Mist of Misery – Absence Review

mist of misery absenceDepressive Suicidal Black Metal can fuck off. There’s absolutely no need to diminish beautiful music with errant psychological labels. It’s all about the music you see and not the stress these sounds might have on you in accordance with some distinctive marketing ploy. When you let go of the intention genre labels implicate you might see the wood for the city of Ypres.

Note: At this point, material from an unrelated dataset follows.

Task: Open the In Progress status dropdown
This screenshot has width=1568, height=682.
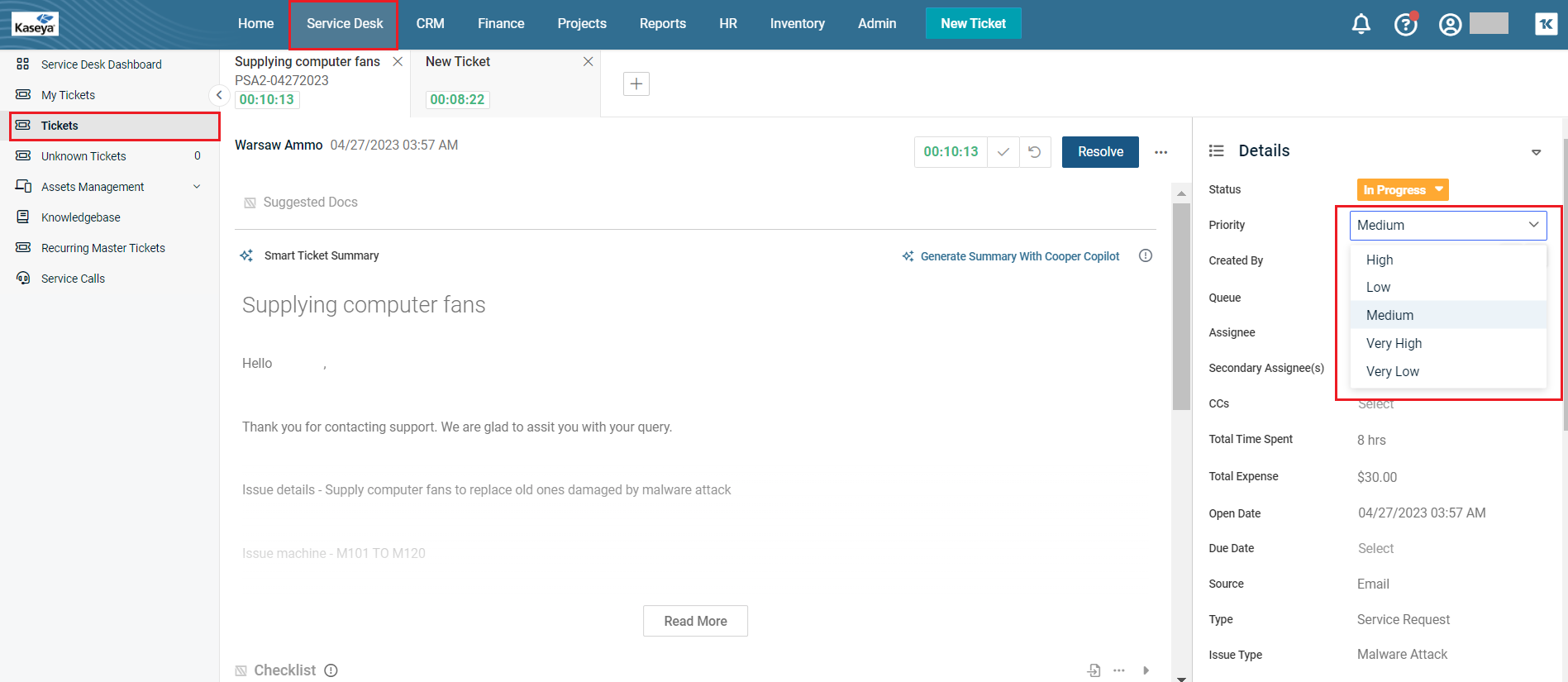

The new Mist of Misery album has a lot of depth within its luxurious arrangements and thus transcends the liberal superficiality of the DSBM genre. While active nihilism has been a problematic for capitalists trying to rationalise metadata for decades now, by entertaining ideas unpalatable to the mass market psyche, we can gain perspective on an ideology that most have come to expect as instruction.

Absence is a stirring and thoughtful piece that blends classical compositions faithfully with the erratic and aberrant techniques of black metal. The songs themselves are practiced with melancholy in mind but they move to inspire without attempting any emotional subjugation.

The compositions are manipulated by the many colours from the orchestration samples to really impress a sense of grandeur. It might just be a backing track but the programming adds a ghostly layer and classy subcontext to the horrific guitar tones (horrific in a good way.) The dynamics of which really make a startling contrast to the guitars acoustics.

With a solemn head and the blackest heart these tracks thunder on with only the finest expression where the emotive riffs are played with open candor and echo the lyrics that are inspired by the will to power dynamic Nietzsche discussed.  Evoking complex emotions to call these reflections sadness would be a great injustice.

The second full-length from Swedish trinity Mist of Misery, Absence, is a golden ticket to nowhere in particular. Innovating new music with the emotionally provocative spirit and empowering philosophy that may perhaps assist in triggering a musical epiphany.  Yet those event are up to you as the listener. Mist of Misery are just a band who write music. Life affirming music, but just music, as whimsical as the winds that carry the seeds of change.

10/10

About David Oberlin 519 Articles
David Oberlin is a composer and visual artist who loves noise more than a tidy writing space. You can often find him in your dankest nightmares or on twitter @DieSkaarj while slugging the largest and blackest coffee his [REDACTED] loyalty card can provide.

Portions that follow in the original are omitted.